ABSTRACT

Commensurate with neuropsychologists’ increasing forensic interests and increasing involvement in forensic activities in recent years, clinical researchers have explored with greater vigor effective methods of identifying patients’ fraudulent objective test performances (Sweet, King, Malina, Bergman, & Simmons, 2002). Validity testing of alleged psychological symptoms has been in place for decades within the Minnesota Multiphasic Personality Inventory (MMPI: Hathaway & McKinley, 1943; MMPI-2: Butcher, Dahlstrom, Graham, Tellegen, & Kaemmer, 1989), and development of novel MMPI-2 validity scales in recent years (e.g., Back Infrequency, Fb: Butcher et al., 1989; Fake Bad Scale, FBS: Lees-Haley, English, & Glenn, 1991; Infrequency Psychopathology Scale, Fp: Arbisi & Ben-Porath, 1995) has improved the ability to evaluate psychological symptom exaggeration.

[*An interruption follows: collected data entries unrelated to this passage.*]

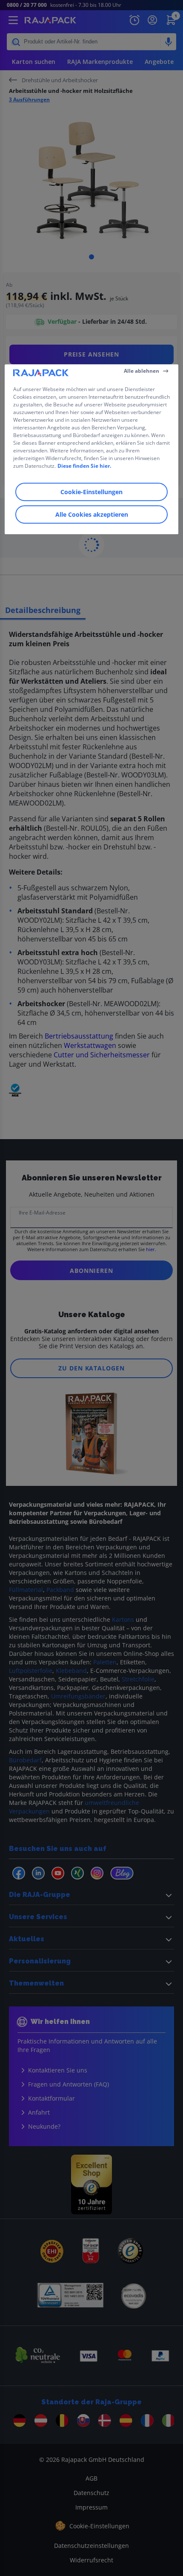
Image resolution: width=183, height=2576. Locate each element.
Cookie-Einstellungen (91, 492)
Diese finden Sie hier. (84, 465)
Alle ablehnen (141, 370)
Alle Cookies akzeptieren (91, 514)
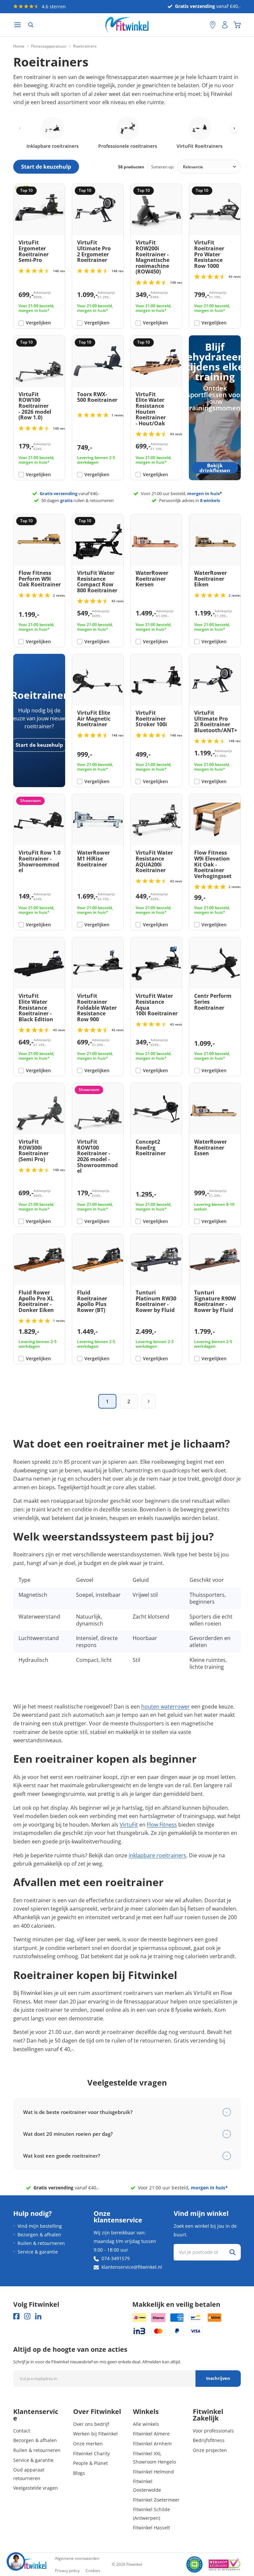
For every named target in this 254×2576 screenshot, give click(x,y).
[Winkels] (212, 24)
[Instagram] (27, 2316)
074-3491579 (116, 2258)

Furthermore, although by comparison the application of cognitive effort measures is a relatively new phenomenon, great strides have been made recently through use of forced-choice methodology (e.g., the Word Memory Test, WMT: Green, Allen, & Astner, 1996; Victoria Symptom Validity Test, VSVT: Slick, Hopp, & Strauss, 1995; Test of Memory Malingering, TOMM: Tombaugh, 1996) and application of cognitive effort indicators derived from standard neuropsychological ability measures. As a result, neuropsychologists have a larger array of symptom validity tests to choose from than ever before (Bianchini, Mathias, & Greve, 2001).